What needs to be done: Carry the post on tokenizer substitutions and their doctests forward from its final line.

## Begin Excerpted text

The tests come up with two competing (scored) substitutions (one that  
tries a typed 'image' match,  generated from an XML parse, and one  
that elides it); an expansion of "whaddya" to "what do you"; and a  
compression of 'howdy pardner' to 'hi'.  Note that white space in the  
source value (the third element of each tuple) in fact is not an  
object and does honor *normalized* whitespace--both contrary to what  
I said before.  Also note that case and normalized white space is  
intentionally maintained in the tokenized value (the first element of  
each tuple), although some of the substitutions were not as careful  
as they should have been.  That is normalized only if necessary later  
on.  My general approach was that I wanted to allow accurate matches  
if they were available, at the potential cost of possibly non-trivial  
additional work for the system.

My doctests come out with this output, then:

   >>> pp = pprint.PrettyPrinter(width=65).pprint
   >>> pp([tuple(sentence) for sentence in sentences])

## End Excerpted text
## Begin Recorded data

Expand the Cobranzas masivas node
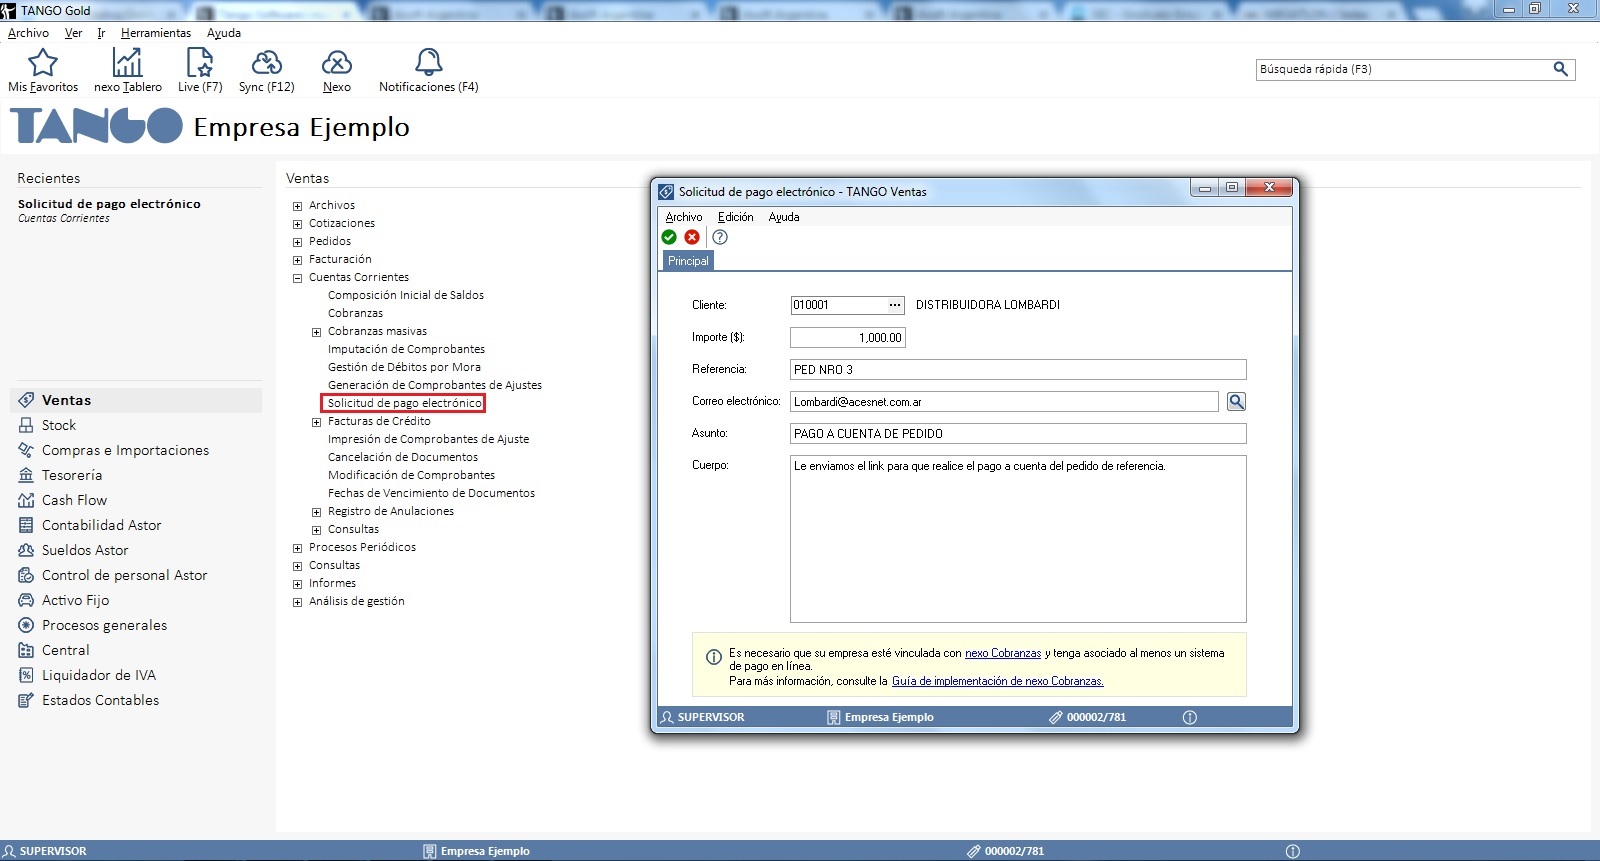The image size is (1600, 861). point(316,332)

## End Recorded data

Result for this task:
   [((u'hi', None, u'howdy pardner', 1),
     (u'! ', None, u'! ', 1),
     (u'what ', None, u'Whaddya ', 3),
     (u'do ', None, None, 3),
     (u'you', None, None, 3),
     (u'think ', None, u'think ', 1),
     (u'of ', None, u'of ', 1),
     (u'this ', None, u'this ', 1),
     (u'picture ', None, u'picture ', 1),
     (u'http://example.com/my_teddy_bear.png', u'image', u'', 1),
     (u'?', None, u'?', 1)),
    ((u'hi', None, u'howdy pardner', 1),
     (u'! ', None, u'! ', 1),
     (u'what ', None, u'Whaddya ', 3),
     (u'do ', None, None, 3),
     (u'you', None, None, 3),
     (u'think ', None, u'think ', 1),
     (u'of ', None, u'of ', 1),
     (u'this ', None, u'this ', 1),
     (u'picture ', None, u'picture ', 1),
     (u'?', None, u'?', 1))]

I'm not showing other aspects of the sentence, but that's a start.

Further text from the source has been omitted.